- _Reading text_
1a-Cooling new block : 1A-SL
 

This this the new block that the German manufacturer introduced to the public:

1A-SL --> http://yohanng.free.fr/sl1.jpg

http://yohanng.free.fr/sl3.jpg

http://yohanng.free.fr/sl4l.jpg

The manufacturer in his own web site states that this block in on par with the Nexxos XP.

Beutiful machine work. I don't understand how it is supposed to work though.

That set of plates turn the channels into micro channels. My guess is that their trying to create more turbulance and velocity? I think it would be way to restrictive though. I bet it corrodes quick though. Might even act like a battery. lol

I see what they are trying ot do (I think) but it doesn't make any sense. Why make the inlet do a 90 and then go into the middle section. That sure looks like a steel insert. Could be wrong though.

I noticed this outfit is hell bent on using their center load mounting bracket system. If they would ever give up on that and add the center inlet they could do better. But whatever. I bet the thing still performs good. I am still impressed by the machine work.

Cracking that clear top maybe an issue though. I don't like how they have those screw holes so close to the edge. They did however use the correct screws with the flat top heads. Thats the ONLY way plastic tops should be screwed on. Counter sinking the holes is just a bad idea.

Well, I don't know what type of material the insert is made of, but the idea seems valid.
I wonder if it will vibrate due to the water pressure, and make some noise associated with it.
Still, the workmanship is very good.
This manufacturer also produces the 1A-HV2 and 1A-HV3 blocks, which have good performances, seeing that both are micro-channels, and use a Eheim 1046 as a starting point.
As everyone seems keen on low flow blocks, it'a another idea to join the club.

The idea is something that I tried with one of my GPU blocks, except the middle thing was actually a complete copper plate with channels hanging down, and it was done on a CNC mill.

Overall I found the concept to be limited in effect. The block became a lot more restrictive with very minimal gains, however, yes, it was an improvement over the basic White Water, just not a big one.

- _Material for this exercise_
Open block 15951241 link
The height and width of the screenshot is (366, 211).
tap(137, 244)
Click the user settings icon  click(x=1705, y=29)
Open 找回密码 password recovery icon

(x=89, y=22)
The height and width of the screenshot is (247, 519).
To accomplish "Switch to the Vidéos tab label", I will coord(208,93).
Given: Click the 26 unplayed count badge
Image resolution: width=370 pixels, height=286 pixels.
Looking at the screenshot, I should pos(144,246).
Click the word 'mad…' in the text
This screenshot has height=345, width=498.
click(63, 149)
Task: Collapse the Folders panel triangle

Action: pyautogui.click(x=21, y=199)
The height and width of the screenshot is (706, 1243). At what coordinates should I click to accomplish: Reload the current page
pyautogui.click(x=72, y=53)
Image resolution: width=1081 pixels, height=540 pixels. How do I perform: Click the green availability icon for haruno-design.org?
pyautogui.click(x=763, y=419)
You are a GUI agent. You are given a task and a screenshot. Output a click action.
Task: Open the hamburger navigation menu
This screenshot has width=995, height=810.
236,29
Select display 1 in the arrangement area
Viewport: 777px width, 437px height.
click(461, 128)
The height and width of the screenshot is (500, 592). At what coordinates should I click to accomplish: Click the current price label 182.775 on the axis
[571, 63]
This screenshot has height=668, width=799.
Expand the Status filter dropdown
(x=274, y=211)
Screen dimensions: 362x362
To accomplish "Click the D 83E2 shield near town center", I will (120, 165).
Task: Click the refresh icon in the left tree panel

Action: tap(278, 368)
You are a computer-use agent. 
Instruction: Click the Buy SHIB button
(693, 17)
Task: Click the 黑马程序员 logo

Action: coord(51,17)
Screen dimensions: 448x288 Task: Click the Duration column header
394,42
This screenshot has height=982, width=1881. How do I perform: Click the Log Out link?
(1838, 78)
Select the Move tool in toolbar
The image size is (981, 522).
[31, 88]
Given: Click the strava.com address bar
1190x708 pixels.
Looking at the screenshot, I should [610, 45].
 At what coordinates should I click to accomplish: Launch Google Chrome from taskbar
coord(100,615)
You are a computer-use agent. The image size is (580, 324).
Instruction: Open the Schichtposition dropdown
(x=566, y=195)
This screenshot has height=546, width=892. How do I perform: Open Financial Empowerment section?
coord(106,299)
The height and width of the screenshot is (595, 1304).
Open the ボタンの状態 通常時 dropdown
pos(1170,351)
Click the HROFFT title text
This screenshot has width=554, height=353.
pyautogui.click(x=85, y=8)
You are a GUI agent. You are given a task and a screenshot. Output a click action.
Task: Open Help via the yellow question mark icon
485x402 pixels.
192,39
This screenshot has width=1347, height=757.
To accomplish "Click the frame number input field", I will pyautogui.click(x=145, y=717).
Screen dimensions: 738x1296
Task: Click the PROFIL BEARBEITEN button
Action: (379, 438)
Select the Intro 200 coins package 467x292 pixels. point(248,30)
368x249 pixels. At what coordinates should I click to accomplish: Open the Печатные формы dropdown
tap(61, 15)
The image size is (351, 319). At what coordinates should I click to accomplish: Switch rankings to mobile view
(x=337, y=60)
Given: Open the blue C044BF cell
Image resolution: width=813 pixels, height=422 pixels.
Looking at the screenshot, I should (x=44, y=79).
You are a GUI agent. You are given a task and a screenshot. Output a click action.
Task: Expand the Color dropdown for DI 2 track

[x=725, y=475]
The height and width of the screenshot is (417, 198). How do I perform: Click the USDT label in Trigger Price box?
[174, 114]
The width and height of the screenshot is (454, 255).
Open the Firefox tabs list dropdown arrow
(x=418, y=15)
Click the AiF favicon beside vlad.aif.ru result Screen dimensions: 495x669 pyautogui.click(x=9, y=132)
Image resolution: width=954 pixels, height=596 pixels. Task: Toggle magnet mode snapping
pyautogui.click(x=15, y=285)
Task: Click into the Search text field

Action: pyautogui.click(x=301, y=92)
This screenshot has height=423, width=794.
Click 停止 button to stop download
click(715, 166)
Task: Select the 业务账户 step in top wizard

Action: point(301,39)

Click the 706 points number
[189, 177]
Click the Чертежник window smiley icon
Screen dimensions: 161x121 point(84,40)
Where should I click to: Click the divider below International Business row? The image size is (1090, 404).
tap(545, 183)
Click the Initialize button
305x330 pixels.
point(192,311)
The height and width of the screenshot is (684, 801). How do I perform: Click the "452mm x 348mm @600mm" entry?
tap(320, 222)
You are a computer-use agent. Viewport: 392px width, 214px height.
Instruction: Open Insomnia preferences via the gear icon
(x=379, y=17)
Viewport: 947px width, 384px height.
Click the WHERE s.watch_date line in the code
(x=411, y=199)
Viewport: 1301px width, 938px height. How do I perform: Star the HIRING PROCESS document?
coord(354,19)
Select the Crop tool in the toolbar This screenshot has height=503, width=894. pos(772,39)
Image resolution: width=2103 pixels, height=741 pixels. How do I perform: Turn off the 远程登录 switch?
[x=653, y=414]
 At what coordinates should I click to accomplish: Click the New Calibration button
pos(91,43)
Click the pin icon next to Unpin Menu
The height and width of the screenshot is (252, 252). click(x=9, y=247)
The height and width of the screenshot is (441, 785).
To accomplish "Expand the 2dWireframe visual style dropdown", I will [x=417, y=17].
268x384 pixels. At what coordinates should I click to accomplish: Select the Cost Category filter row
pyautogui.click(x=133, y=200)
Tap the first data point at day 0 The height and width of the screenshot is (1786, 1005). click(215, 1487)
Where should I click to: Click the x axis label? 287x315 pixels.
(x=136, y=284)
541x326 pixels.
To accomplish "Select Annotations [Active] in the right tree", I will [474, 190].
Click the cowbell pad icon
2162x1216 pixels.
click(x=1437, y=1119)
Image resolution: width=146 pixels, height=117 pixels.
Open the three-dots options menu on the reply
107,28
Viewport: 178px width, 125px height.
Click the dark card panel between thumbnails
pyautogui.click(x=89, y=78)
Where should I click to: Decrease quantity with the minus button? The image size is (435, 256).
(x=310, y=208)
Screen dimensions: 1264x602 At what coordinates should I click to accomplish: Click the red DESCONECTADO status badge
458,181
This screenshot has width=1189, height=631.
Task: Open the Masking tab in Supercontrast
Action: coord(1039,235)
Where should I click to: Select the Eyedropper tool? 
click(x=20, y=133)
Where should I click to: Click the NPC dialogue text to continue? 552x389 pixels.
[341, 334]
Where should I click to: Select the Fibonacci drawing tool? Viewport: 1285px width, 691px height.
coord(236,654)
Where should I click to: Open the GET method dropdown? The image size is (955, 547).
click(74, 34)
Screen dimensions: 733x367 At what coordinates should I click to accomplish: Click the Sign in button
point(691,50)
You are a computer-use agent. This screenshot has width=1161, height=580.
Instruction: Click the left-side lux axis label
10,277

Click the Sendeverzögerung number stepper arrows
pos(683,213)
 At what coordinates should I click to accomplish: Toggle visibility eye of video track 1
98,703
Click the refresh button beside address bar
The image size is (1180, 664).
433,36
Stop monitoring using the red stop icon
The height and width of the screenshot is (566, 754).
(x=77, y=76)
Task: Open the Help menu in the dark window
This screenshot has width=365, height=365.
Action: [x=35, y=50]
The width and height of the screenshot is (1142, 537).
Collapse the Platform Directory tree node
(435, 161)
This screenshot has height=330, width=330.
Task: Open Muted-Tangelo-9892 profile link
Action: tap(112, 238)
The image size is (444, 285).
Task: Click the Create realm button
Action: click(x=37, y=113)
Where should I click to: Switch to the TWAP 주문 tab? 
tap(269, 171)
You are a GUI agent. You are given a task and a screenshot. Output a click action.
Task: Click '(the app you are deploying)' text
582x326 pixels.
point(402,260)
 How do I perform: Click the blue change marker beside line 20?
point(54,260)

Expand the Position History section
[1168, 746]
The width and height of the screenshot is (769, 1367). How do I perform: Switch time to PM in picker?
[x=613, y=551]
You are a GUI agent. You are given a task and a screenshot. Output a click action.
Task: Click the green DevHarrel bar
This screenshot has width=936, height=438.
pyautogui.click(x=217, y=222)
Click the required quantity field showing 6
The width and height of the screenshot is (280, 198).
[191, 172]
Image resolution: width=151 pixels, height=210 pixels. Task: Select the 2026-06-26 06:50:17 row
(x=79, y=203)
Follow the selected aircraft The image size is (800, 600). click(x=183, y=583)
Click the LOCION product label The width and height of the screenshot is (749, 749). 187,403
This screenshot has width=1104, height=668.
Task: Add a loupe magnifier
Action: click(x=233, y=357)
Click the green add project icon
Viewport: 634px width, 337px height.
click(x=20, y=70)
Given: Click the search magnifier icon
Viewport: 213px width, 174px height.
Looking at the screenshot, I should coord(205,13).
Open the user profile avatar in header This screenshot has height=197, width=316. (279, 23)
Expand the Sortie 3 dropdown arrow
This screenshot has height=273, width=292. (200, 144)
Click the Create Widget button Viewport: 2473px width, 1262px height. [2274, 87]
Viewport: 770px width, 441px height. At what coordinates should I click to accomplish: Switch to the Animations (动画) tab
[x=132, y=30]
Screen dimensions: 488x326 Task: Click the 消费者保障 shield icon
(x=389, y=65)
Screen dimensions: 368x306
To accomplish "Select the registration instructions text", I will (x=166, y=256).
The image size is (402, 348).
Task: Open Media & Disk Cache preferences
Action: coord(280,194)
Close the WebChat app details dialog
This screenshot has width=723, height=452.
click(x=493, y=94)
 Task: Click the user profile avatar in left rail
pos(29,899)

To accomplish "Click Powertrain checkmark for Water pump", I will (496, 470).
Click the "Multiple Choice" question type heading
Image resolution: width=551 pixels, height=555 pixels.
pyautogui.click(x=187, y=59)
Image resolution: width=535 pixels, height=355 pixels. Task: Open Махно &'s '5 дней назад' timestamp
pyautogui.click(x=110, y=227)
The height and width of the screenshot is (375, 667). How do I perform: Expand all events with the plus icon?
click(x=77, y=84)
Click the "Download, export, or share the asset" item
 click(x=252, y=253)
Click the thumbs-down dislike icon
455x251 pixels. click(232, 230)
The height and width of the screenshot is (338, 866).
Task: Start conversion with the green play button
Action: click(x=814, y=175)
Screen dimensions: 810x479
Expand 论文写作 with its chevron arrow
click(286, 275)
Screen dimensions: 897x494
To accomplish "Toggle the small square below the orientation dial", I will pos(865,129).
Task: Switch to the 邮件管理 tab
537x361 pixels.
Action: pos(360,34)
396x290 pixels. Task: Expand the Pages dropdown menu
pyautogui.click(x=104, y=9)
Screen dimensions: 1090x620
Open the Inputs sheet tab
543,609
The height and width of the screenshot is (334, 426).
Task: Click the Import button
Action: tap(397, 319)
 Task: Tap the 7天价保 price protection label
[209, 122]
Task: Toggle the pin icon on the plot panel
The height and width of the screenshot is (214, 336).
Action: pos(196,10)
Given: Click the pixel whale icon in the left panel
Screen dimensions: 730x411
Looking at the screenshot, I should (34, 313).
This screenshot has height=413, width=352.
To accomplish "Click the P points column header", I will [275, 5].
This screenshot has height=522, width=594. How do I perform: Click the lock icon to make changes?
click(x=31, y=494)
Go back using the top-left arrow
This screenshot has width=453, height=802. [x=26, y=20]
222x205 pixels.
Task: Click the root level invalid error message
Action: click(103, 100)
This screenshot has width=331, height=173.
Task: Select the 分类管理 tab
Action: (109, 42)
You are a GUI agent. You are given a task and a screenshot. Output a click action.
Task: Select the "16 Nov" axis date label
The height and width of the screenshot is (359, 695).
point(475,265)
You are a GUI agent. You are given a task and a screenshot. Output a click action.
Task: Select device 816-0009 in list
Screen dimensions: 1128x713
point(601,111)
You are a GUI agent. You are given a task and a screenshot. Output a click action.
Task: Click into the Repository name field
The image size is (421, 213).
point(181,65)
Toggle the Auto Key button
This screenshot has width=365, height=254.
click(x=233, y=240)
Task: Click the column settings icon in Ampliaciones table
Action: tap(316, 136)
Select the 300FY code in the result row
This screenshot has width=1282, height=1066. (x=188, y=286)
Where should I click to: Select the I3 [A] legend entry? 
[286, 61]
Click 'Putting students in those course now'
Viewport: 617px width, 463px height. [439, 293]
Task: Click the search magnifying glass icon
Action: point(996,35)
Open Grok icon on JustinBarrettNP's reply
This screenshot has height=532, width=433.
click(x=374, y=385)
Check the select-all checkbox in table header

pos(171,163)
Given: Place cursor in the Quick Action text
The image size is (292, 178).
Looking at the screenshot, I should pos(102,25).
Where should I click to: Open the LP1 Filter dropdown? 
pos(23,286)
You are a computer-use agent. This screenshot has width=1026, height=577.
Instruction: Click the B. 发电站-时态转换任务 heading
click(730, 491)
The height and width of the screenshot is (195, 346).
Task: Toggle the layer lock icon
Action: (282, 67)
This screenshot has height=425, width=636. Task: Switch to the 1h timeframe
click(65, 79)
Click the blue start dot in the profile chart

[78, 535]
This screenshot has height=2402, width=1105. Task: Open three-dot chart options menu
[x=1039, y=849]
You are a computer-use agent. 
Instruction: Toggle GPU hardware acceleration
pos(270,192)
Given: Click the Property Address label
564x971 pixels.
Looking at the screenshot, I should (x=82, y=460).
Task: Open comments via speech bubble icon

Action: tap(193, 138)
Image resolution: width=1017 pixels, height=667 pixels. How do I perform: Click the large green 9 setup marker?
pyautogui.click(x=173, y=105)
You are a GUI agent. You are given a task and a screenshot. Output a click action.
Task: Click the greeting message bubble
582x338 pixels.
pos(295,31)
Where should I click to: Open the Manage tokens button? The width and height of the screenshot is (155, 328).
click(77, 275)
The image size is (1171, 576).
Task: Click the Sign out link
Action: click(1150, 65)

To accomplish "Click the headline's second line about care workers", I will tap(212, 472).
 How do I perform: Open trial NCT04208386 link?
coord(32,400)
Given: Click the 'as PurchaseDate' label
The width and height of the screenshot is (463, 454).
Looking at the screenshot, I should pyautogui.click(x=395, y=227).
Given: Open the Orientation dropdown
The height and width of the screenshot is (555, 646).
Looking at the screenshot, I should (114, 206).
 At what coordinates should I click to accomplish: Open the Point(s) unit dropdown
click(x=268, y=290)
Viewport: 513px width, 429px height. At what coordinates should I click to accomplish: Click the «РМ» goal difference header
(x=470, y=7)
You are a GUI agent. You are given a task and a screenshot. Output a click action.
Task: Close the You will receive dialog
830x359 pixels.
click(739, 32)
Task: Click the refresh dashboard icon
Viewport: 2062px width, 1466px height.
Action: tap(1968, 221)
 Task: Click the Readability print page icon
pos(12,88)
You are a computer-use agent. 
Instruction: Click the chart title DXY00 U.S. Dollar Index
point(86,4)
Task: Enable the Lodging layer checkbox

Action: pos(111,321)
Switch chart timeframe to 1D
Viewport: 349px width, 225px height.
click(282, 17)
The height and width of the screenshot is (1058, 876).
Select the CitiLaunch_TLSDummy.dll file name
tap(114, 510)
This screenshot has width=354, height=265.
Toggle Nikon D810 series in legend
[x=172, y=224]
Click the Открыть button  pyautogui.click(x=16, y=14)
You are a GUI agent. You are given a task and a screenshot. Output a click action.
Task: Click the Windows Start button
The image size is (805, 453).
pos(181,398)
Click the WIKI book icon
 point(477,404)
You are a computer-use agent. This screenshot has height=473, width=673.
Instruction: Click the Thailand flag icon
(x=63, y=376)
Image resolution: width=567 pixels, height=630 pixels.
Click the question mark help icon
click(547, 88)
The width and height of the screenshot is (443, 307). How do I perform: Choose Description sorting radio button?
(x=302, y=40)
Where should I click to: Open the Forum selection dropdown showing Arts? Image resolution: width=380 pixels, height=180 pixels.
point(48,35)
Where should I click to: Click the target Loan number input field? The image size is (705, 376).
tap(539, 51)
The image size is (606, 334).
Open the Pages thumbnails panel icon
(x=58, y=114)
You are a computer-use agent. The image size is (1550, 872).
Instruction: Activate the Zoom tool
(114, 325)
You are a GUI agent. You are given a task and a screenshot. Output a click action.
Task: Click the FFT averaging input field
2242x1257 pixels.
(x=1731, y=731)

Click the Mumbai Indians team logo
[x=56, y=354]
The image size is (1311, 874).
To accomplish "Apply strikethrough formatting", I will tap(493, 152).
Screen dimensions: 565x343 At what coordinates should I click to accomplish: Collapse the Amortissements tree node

- _Tasks to perform_
**a)** State how many lines of the rows contain the string "beside". Reply with the number alone.
**b)** Resume the forum thread about the 1A-SL cooling block, picking up right after its final post.

- _Answers for the tasks_
**a)** 3

**b)**
Still, nice to see it out and about, strutting its stuff. I could never make it cheaply due to the fine-channel milling of two plates instead of the one.

So the insert is reducing the effective width of the channels, to increase water velocity?
Hope it's not steel though :eek:

Excuse my off topic but I got to ask. You have any interest trying to improve the low flow scene? At least give it a shot for giggles? Personally I think it could be done and I think you know how too.

Actually it closes up the channels completely, only leaving the space between the bottom of the steel thingy and the copper baseplate for the water to flow through. Essentially it is making square tube structures deep inside the baseplate to keep the water velocity high where it needs to be, on the copper as close to the core as possible.

nice idea, another lint trap though

Ever run an MCW600x with an open-to-the-air res, and no filter, for a few months Bill? Would be most curious to see what one would look like inside after such abuse.

With a big enough pump, performance is probably great. Hate to what it would do with my Eheim though.

if by an 'open res' you mean a pot with no lid, sure - that will trash anything
so what ?
a vented res on the other hand will 'pick up' rather little

I do not consider the environment to be the cause of contamination, the typical WCing system is dirty to begin with
- how many boil their rad before using ?
I would opine that 90+% of all the crap comes from the rad, but there is a problem - a lot of the rad crap seems to come out slowly (as in your paint, ever look in a BI rad ?)

try this Cathar:
the smaller the opening(s), the greater the propensity for clogging

that's all I'm saying
BTW, the minimum gap in the MCW6000 is 0.054"; rather different than those under discussion

True. My real point being that a lot of things nowadays are heading down the road of smaller gaps.

Okay, so we both agree that lint is a bad thing, and that running an open air loop is a bad thing to do, which pretty much means using a filter in such scenarios, or using a closed loop filled with clean water is the way to go.

If crap from the radiator is an issue, then an in-line filter should be used anyway, if only for the pump's longevity sake even with blocks that may otherwise pass such hard stuff unhindered.

I guess for radiator crap one could argue a point for both sides of the coin. A "lint-trap" block which catch all the hard lint that is potentially damaging to the pump. Performance of the block will slowly degrade, forcing the user to investigate, realise that they have an issue and install a filter anyway. A non-trap block will have particles of matter getting stuck in the pump's axle/spindle contact points causing wear.

In either scenario (lint or radiator crap), they are both issues that need to be made aware of, observed, and addressed if they occur, regardless of the waterblock used (lint trap or open).

You could too make it cheaply. Look again - that insert is made entirely of sheet metal.

I'm pleased to see sheet metal working its way into waterblocks. It's cheap. It's fine. It easily laminates to form complex buried structures. Many possibilities with this stuff.

I believe he was refering to his design which used two copper plates.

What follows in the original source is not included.